Un saludo, y si estais deacuerdo podríamos empezar hoy mismo. Manu.

----------


## Gonzalo Orellana

El problema es que hay gente que no se conecta al foro casi, asi que no han confirmado que participan, y no se pueden hacer las parejas

----------


## juanvivo

Pues estamos a la espera de que se decidan las parejas...  :Wink1:

----------


## Gonzalo Orellana

Todo el mundo confirmado. De momento somos:

Danet     (1)
Juanvivo (2)
Gonzalo  (3)
Sergiocl  (4)
Mistico    (5)
Bee        (6)

La primera partida será:

1 VS 2
3 VS 4
5 VS 6

Cada pareja jugará 2 partidas, en la que cada jugador juegue 1 vez con blancas y otra con negras.

Podeis empezar cuando querais! Y no os olvideis de decir en este mismo hilo los resultados.

----------


## Gonzalo Orellana

Solo decir que Sergiocl y yo jugaremos las partidas el domigno a las 21:00 (por probleemas con la diferenca horaria  :P )

----------


## juanvivo

BUeno, pues Danet y yo ya hemos echados las dos partidas, una con blancas y otra con negras.

Tras mil errores garrafales por ambas partes, he ganado yo las dos.

Ya direis como seguimos. Un saludo.

----------


## Gonzalo Orellana

Muy bien, iré actualizando los resultados en el gráfico que voy a poner el el 1er mensaje de este hilo.

----------


## Mistico

Bueno, pues mandé un MP a Bee para preguntarle cuándo le venía bien jugar y me ha respondido que tiene el portátil roto y que la única forma de conectarse a internet que tiene es visitando la biblioteca, por lo que le resulta imposible participar en el torneo.
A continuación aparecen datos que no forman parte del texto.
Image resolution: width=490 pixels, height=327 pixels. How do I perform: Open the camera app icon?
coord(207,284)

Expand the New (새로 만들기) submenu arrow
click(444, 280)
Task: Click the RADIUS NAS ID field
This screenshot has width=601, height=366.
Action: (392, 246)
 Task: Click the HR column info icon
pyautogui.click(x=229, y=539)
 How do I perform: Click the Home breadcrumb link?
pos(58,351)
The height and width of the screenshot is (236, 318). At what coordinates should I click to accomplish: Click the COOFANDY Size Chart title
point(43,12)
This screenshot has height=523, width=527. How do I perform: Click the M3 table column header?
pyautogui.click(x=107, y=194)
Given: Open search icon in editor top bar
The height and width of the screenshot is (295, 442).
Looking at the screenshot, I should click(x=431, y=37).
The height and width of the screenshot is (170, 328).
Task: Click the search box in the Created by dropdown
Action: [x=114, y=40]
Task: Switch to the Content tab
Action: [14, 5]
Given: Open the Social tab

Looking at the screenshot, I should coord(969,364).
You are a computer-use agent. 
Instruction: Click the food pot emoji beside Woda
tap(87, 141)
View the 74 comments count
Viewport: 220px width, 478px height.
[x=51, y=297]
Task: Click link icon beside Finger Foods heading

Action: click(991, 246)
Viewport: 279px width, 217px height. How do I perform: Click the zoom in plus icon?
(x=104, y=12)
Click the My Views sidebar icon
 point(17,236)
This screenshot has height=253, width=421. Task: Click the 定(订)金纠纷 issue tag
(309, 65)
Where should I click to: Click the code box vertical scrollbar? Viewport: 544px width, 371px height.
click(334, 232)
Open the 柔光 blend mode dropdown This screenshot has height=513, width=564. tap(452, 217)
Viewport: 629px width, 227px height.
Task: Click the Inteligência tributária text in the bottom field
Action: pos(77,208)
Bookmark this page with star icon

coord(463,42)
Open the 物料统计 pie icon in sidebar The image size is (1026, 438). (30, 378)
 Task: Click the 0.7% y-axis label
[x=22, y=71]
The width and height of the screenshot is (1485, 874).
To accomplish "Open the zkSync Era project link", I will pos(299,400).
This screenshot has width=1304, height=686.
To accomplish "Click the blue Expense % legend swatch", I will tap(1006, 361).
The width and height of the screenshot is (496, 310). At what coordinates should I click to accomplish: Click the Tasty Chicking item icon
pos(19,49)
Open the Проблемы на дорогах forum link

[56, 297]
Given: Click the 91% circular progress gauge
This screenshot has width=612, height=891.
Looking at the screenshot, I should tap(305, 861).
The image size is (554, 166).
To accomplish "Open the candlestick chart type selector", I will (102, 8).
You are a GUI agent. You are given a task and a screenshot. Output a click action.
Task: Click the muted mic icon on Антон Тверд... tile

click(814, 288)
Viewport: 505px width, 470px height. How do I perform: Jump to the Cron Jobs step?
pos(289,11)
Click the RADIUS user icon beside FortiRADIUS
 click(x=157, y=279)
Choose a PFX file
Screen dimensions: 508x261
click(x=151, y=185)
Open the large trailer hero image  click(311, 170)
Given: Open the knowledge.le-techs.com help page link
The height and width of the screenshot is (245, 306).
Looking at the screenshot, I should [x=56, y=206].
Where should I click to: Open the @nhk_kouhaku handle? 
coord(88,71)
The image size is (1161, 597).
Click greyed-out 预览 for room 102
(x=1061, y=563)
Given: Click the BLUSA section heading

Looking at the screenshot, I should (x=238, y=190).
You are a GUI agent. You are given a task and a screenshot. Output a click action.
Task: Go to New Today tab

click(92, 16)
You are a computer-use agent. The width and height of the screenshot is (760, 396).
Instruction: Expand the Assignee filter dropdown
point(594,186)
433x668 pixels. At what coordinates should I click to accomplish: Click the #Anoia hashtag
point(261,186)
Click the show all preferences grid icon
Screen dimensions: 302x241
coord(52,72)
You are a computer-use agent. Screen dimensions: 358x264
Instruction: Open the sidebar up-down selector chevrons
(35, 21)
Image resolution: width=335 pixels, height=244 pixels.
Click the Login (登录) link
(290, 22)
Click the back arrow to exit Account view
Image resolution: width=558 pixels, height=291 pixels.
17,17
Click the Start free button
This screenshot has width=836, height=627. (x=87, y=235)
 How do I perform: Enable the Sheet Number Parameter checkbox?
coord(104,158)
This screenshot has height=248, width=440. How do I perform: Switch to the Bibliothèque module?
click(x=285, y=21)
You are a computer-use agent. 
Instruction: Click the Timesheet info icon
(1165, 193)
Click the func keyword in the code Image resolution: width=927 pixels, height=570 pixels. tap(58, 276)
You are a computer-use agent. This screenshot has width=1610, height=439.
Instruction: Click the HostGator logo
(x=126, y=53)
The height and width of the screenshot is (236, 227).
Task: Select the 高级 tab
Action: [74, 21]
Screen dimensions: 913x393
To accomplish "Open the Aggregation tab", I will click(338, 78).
Dejo en manos del organizador, o sea, Gonzalo, la determinación del resultado.

Un saludo, Manu.

----------


## Gonzalo Orellana

Vamos a ver... Sergiocl y yo jugaremos la partida el domingo. Si tras los 3 días que hay de plazo (el miércoles) no tiene arreglado el ordenador, como aún estamos a tiempo, se modificarán las partidas, de forma que se elimine a Bee del torneo (lo siento mucho por él) y en cada ronda 1 persona "descanse" y en esta primera ronda le tocará a Místico por razones obvias.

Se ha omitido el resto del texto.